If your social share buttons aren’t being used much, then perhaps it’s worth looking at whether there’s a negative side to having them.
If you believe they provide a benefit to your visitors then you could just consider removing the share counts.
Firstly, why should you care about website loading speeds? This is an old topic, I won’t go into it too much. Website loading speed can have an effect on your search engine rankings (search engines like fast sites). Additionally, a slow website can cause a visitor to click away from your site if it takes too long to load. Plus, if someone on a slower internet connection tries to view your site then the loading times are only going to increase exponentially.
I’ll keep this short. I haven’t tested every WordPress plugin that can provide social share buttons. I have tested the one plugin I used and then ran the test again without the share buttons.
However, I do think it provides some good insight, and may at least prompt you to do some speed testing of your own.
It’s worth noting that there are some other optimisations I need to make to my own website at this point. The figures are still very useful though.
Here’s the loading time for my website’s homepage WITH social share buttons installed:
Now, here’s the loading time for the same page but WITHOUT the social share buttons plugin installed:
That’s quite a big difference. The number of requests that had to be made more than halved without the buttons. The page size roughly halved as well. Mostly I was interested to see that the loading time overall went from 3.9 seconds to 2.2 seconds.
That difference in loading times could be the difference between more people leaving the website than staying.
If you’re not sure how a decreased loading time can affect visitor’s decision to stay on a page, check out this post from Kissmetrics on its effects on conversions.
Bringing this post full circle, what about the thing I was originally concerned about? Cookies being set on my visitor’s machines.
The plugin I had been using, it seemed, didn’t set a cookie for the social share buttons part.
However, I had been using that same plugin to provide a timed popup for my email subscription list. That part of the plugin DID set a cookie. As I wanted to remove any cookie setting parts of my site (for now), I removed the plugin.
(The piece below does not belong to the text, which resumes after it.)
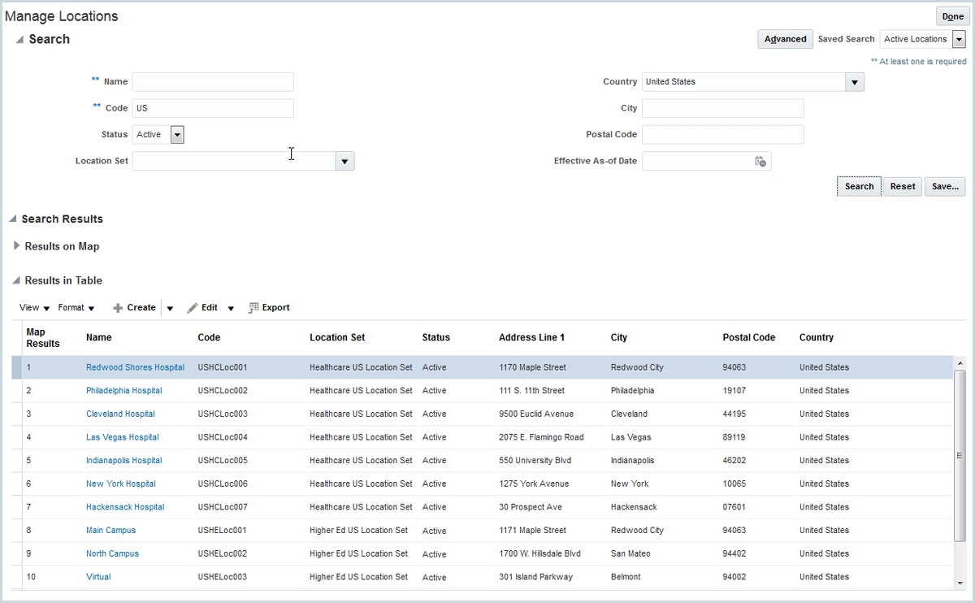The height and width of the screenshot is (603, 975).
Task: Click the Done button
Action: coord(951,15)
A few of the plugins I tried out before settling on the one I just removed all had similar features like popups to help with conversions. What email subscribers I did have appeared to not use the popup anyway, instead deciding to sign up using the other forms I had in strategic places.
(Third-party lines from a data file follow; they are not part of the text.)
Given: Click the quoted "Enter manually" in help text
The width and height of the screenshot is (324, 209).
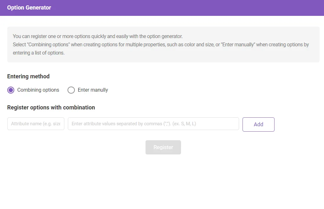Looking at the screenshot, I should pyautogui.click(x=238, y=45).
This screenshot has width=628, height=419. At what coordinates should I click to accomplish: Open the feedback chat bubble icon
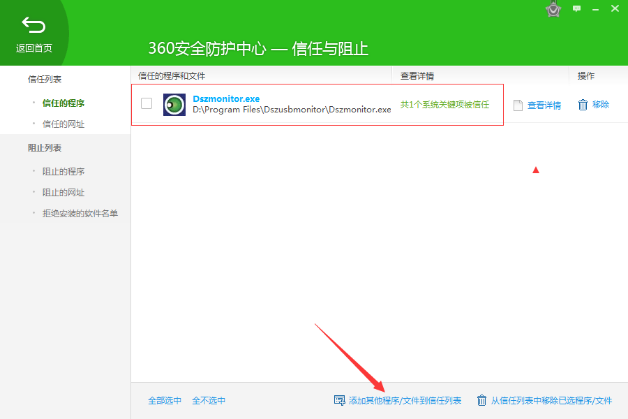click(576, 9)
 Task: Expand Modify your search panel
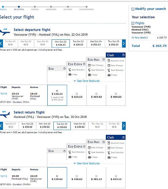pyautogui.click(x=149, y=9)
However, not all plugins for social share buttons are the same when it comes to privacy and cookies. Here’s a great post from xfive.com where they tested a variety of plugins. In part, they tested for privacy and some of those plugins DO set cookies.
From what I’ve looked at, I’m confident that removing the social sharing buttons isn’t going to negatively impact my posts being shared by my readers. Additionally, it seems to me that if they aren’t being used very much then they’re just there as a distraction. That means they’re probably a negative impact on the user experience.
To be clear, I’m all for sharing things of worth on social media. Personally, I prefer to do so intentionally, rather than because buttons are there making it easier.
I’m also not completely against cookies. They can be useful. I’ll write another blog post about my hunt for cookies to go into more detail. Essentially I wanted to wipe the slate clean before intentionally and carefully (and in a very compliant and user-friendly way) reintroducing things I genuinely find helpful (and that I find I need) that set cookies.
My recommendation is not simply to assume any social sharing buttons on your website are a bad thing. I suggest running a few tests yourself. Perhaps even ask your visitors what they think and whether they themselves use them.